BASE_URL = "http://localhost:8000"

# 1. Submit Job
payload = {"url": "https://www.kaggle.com/competitions/titanic", "output_format": "toon"}
job = requests.post(f"{BASE_URL}/get-context", json=payload).json()
job_id = job["job_id"]

# 2. Poll until complete
while True:
    status = requests.get(f"{BASE_URL}/jobs/{job_id}").json()
    if status["status"] in ["complete", "failed"]:
        break
    time.sleep(2)

# 3. Download
if status["status"] == "complete":
    content = requests.get(f"{BASE_URL}/jobs/{job_id}/download").text
    print(content)
```

### CLI (curl)
```bash
# Submit
JOB_ID=$(curl -X POST http://localhost:8000/get-context \
  -H "Content-Type: application/json" \
  -d '{"url": "https://www.kaggle.com/competitions/titanic"}' | jq -r .job_id)

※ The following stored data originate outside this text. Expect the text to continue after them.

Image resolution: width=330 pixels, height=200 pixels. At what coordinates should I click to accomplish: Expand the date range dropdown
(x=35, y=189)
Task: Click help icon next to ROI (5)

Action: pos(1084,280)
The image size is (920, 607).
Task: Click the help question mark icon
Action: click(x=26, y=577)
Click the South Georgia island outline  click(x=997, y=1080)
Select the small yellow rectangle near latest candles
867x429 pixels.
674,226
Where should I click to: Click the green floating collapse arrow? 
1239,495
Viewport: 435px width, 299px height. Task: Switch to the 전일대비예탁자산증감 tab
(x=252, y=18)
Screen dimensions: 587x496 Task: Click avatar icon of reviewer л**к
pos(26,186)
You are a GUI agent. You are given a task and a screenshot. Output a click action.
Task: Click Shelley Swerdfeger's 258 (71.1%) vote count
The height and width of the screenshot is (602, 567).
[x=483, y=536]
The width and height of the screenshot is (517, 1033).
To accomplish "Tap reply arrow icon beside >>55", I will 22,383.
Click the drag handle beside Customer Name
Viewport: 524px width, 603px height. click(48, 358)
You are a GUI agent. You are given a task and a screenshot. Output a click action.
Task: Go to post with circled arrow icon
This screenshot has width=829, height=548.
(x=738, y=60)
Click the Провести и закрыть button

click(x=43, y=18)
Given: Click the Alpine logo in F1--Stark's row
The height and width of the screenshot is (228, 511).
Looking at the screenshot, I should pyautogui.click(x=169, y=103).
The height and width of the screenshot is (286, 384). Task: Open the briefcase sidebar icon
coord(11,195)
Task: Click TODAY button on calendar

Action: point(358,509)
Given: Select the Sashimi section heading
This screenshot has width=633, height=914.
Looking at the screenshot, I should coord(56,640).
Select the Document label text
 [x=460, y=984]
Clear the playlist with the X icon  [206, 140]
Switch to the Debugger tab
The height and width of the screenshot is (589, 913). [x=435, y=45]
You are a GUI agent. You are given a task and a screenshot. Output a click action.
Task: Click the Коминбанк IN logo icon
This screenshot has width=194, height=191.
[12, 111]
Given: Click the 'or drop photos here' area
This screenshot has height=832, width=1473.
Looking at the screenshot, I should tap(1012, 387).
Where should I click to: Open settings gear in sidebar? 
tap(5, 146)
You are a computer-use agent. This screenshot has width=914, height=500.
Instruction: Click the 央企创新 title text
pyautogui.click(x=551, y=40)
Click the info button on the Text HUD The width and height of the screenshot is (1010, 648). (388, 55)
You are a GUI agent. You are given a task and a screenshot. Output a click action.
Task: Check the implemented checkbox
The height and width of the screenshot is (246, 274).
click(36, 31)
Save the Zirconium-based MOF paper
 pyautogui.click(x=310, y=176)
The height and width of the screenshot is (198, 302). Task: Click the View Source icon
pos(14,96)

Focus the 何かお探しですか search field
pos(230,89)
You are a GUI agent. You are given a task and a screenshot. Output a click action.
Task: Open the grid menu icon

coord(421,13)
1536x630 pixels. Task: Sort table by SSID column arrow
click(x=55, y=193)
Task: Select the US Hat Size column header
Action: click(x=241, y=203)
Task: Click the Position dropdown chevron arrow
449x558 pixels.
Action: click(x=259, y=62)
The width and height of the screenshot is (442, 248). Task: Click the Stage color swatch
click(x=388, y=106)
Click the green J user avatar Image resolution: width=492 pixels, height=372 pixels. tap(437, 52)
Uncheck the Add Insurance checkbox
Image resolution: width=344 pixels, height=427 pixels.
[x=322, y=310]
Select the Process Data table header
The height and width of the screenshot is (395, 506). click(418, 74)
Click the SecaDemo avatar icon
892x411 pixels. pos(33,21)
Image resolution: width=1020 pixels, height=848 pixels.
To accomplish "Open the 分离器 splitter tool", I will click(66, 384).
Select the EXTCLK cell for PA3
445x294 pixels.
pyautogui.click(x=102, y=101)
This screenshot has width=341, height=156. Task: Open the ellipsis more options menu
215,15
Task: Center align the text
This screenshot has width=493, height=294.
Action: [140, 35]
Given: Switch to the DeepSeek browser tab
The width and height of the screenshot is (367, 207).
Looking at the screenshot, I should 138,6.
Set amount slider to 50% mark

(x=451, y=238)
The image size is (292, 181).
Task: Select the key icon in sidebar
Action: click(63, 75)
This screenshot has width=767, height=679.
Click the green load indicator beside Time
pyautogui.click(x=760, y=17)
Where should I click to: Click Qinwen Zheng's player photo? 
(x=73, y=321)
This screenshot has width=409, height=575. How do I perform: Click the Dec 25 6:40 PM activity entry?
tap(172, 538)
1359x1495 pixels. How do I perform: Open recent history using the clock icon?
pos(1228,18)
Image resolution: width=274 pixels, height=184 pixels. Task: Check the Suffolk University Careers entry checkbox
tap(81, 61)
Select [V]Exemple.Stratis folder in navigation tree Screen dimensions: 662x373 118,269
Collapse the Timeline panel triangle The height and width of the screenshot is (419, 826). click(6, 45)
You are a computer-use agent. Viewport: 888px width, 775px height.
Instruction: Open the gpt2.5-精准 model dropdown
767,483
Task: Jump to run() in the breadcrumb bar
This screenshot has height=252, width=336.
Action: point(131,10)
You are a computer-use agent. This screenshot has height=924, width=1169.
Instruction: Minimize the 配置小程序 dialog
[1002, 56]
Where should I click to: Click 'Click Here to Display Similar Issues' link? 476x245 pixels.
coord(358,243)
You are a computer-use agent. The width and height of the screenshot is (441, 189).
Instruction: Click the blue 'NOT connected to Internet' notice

# Download (After waiting)
curl -OJO "http://localhost:8000/jobs/$JOB_ID/download?format=md"
```

---

## LLM System Prompt for TOON Format

Copy and paste the following system prompt snippet into your favorite LLM (ChatGPT, Claude, Gemini, etc.) to help the model better understand and interpret TOON format results:

```
You are analyzing Kaggle competition/dataset context provided in TOON (Token-Optimized Object Notation) format.

TOON Format Structure:
- `m:` = metadata (competition/dataset info: title, url, description)
- `s:` = schema (dataset columns with names and dtypes)
- `r:` = sample_rows (first 10 rows of each CSV file)
- `n:` = notebooks (ranked by upvotes, containing code cells)
- `c:` = code cell content
- `d:` = markdown/documentation cell

Interpretation Guidelines:
1. The notebooks are ranked by community upvotes - higher-ranked notebooks typically contain better solutions
2. Sample rows show the actual data format - use these to understand column types and value ranges
3. Schema provides column names and inferred data types (integer, float, string, datetime)
4. Code cells contain executable Python/R code from top Kaggle notebooks
5. Look for common patterns across multiple notebooks (e.g., feature engineering, model choices)

When analyzing this context:
- Identify the problem type (classification, regression, etc.) from metadata
- Note key features from schema and sample data
- Extract proven techniques from top notebooks
- Synthesize insights across multiple solutions
- Flag any data quality issues visible in sample rows
```

---

## Architecture

The backend uses FastAPI with optional Redis for async job processing. When Redis is unavailable, jobs run synchronously for local development.